Summary. The manuscript presents a publicly released labelled dataset of operational time series from 93 district heating substations (two manufacturers), annotated via service reports with faults, maintenance actions, and normal-event examples. It introduces an evaluation framework using three metrics—normal-behaviour accuracy, eventwise F-score (beta = 0.5), and earliness—and reports baseline results from the open-source EnergyFaultDetector: 0.98 accuracy, 0.83 F-score, and detection of 60 % of faults prior to customer reports with 3–5 days average lead time. The work also demonstrates root-cause analysis via the ARCANA feature-attribution method and three operator-oriented use cases.

Significance. Release of a real-world, service-report-validated dataset together with reproducible code and an operationally oriented evaluation protocol would fill a documented gap in public benchmarks for fault detection in district heating. If the label-validation and split procedures are documented, the concrete performance numbers and earliness results could serve as a reproducible reference point for subsequent methods.

major comments (2)
  1. [Dataset annotation and evaluation metrics] The earliness metric and the claim that 60 % of faults are detected before customer reports (3–5 days lead time) rest on the unverified assumption that service-report timestamps accurately reflect fault onset in the sensor time series. No cross-checks against raw data patterns, independent verification, or quantification of reporting lag are described; this directly undermines the reliability of both the eventwise F-score (0.83) and the pre-report detection percentage.
  2. [Experimental setup and baseline evaluation] The experimental section provides no information on data-cleaning steps, train–test split strategy, handling of class imbalance, or selection criteria for the normal-event examples. These choices are load-bearing for the reported 0.98 normal-behaviour accuracy and 0.83 F-score; without them the numerical results cannot be reproduced or interpreted.
minor comments (2)
  1. [Results] Clarify whether the 93 substations are partitioned by manufacturer in the reported metrics or whether results are aggregated; this affects generalisability claims.
  2. [Dataset description] The abstract states 'detailed fault metadata'; the manuscript should explicitly list the metadata fields and show how they are used by ARCANA for root-cause analysis.

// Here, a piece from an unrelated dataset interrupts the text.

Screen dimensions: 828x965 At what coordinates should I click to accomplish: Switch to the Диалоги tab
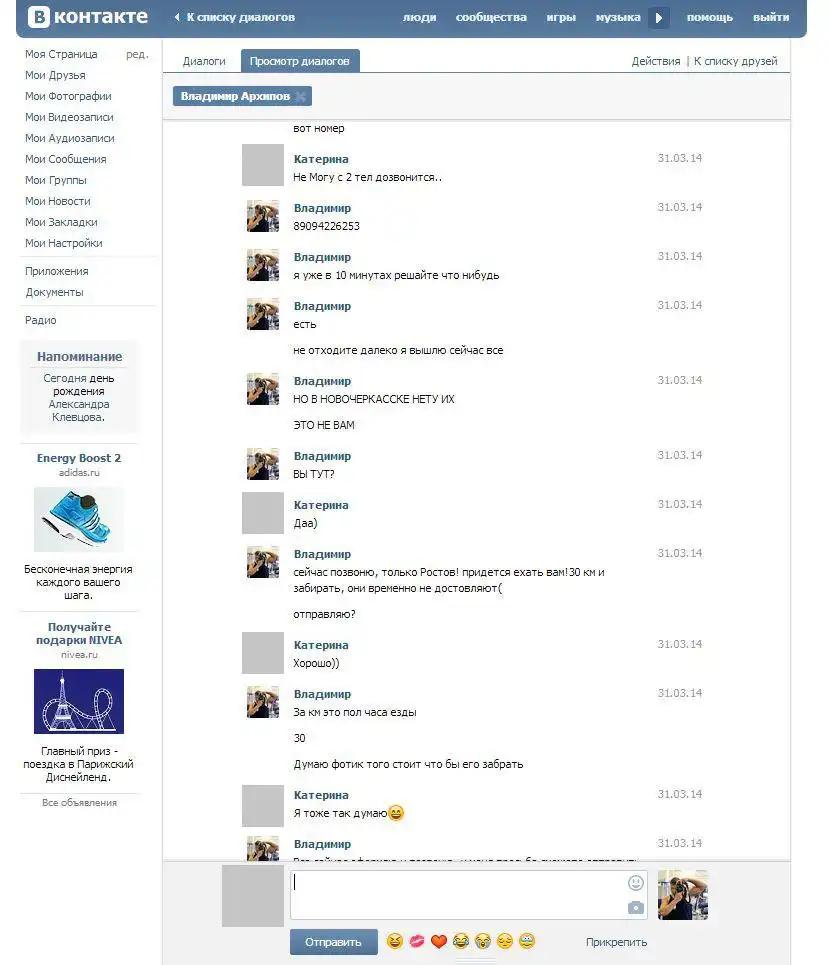pyautogui.click(x=204, y=61)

Simulated Author's Rebuttal

2 responses · 0 unresolved

We thank the referee for the constructive comments that highlight important aspects of reproducibility and metric reliability. We address each major comment below and will incorporate clarifications and additional details in the revised manuscript.

read point-by-point responses
  1. Referee: [Dataset annotation and evaluation metrics] The earliness metric and the claim that 60 % of faults are detected before customer reports (3–5 days lead time) rest on the unverified assumption that service-report timestamps accurately reflect fault onset in the sensor time series. No cross-checks against raw data patterns, independent verification, or quantification of reporting lag are described; this directly undermines the reliability of both the eventwise F-score (0.83) and the pre-report detection percentage.

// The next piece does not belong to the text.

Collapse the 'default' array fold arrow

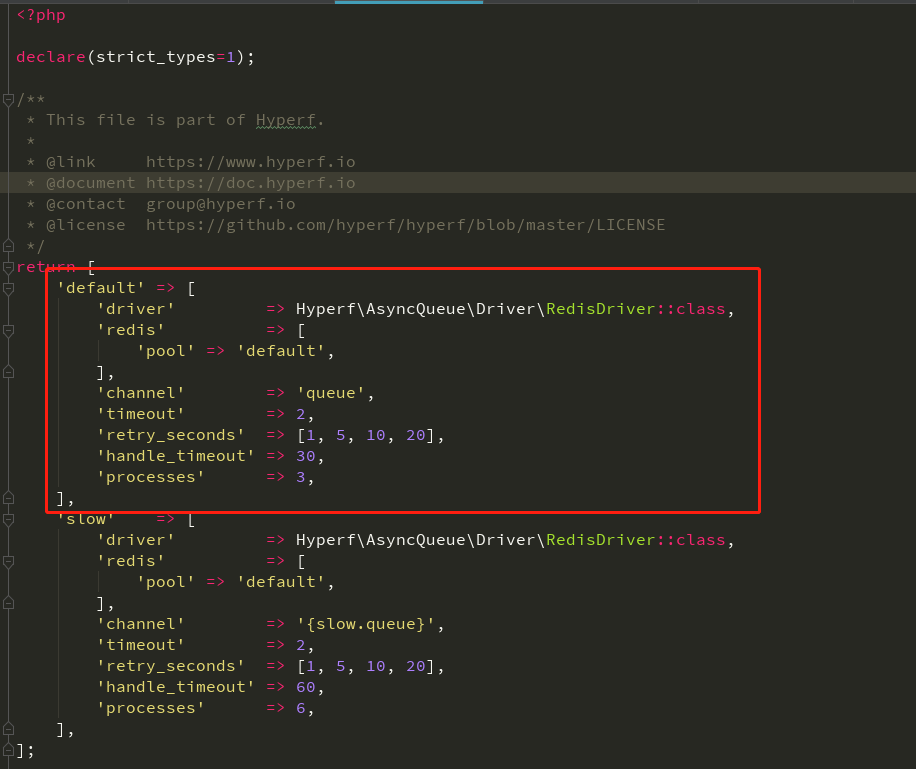[8, 287]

    Authors: We agree that the earliness results depend on service-report timestamps as proxies for fault onset and that the manuscript does not describe explicit cross-checks against raw sensor patterns or quantify reporting lag. The annotation process is based on operator service reports that record the date and nature of reported issues, which we treat as the operational ground truth. In the revision we will add a new subsection on label provenance that discusses potential delays between fault occurrence and customer reporting, provides any available metadata on report timing, and includes illustrative examples of how report timestamps were aligned with the time-series data. We will also explicitly note this as a limitation of the current dataset. revision: yes

  2. Referee: [Experimental setup and baseline evaluation] The experimental section provides no information on data-cleaning steps, train–test split strategy, handling of class imbalance, or selection criteria for the normal-event examples. These choices are load-bearing for the reported 0.98 normal-behaviour accuracy and 0.83 F-score; without them the numerical results cannot be reproduced or interpreted.

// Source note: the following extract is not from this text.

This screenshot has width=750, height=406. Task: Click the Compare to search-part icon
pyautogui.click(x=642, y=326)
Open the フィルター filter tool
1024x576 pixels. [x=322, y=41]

    Authors: We concur that the current experimental description lacks the necessary implementation details for reproducibility. The manuscript presents the overall evaluation framework and baseline numbers but omits concrete choices regarding preprocessing, splitting, and example selection. In the revised version we will expand the relevant sections to document: (i) data-cleaning procedures (missing-value handling, outlier detection, and resampling), (ii) the train–test partitioning strategy (including whether splits are performed at the substation or temporal level), (iii) any techniques used to address class imbalance, and (iv) the explicit criteria applied when selecting normal-event examples. These additions will allow independent reproduction of the reported accuracy and eventwise F-score. revision: yes

Circularity Check

0 steps flagged

Empirical dataset release and benchmark evaluation with no circular derivation

full rationale

The paper releases a labelled dataset of operational time series from 93 substations annotated via service reports, then reports baseline performance of an open-source anomaly detection framework using standard metrics (normal-behaviour accuracy, eventwise F-score, and earliness). These metrics are computed by direct comparison of model outputs against the external service-report labels; no equations, fitted parameters, or self-citation chains reduce the reported numbers (0.98 accuracy, 0.83 F-score, 60 % pre-report detections) to quantities defined inside the paper itself. The contribution is therefore self-contained as an empirical benchmark rather than a closed derivation.

Axiom & Free-Parameter Ledger

0 free parameters · 1 axioms · 0 invented entities

The central claims rest on the assumption that service reports constitute reliable ground truth for fault timing and type; no free parameters or invented entities are introduced in the abstract.

axioms (1)
  • domain assumption Service reports accurately reflect the occurrence, timing, and nature of faults and maintenance actions in the operational time series.
    All labels in the dataset are derived from these reports, making this assumption load-bearing for the claimed performance numbers.

pith-pipeline@v0.9.0 · 5613 in / 1252 out tokens · 32110 ms · 2026-05-17T22:30:03.328718+00:00 · methodology

discussion (0)

Sign in with ORCID, Apple, or X to comment. Anyone can read and Pith papers without signing in.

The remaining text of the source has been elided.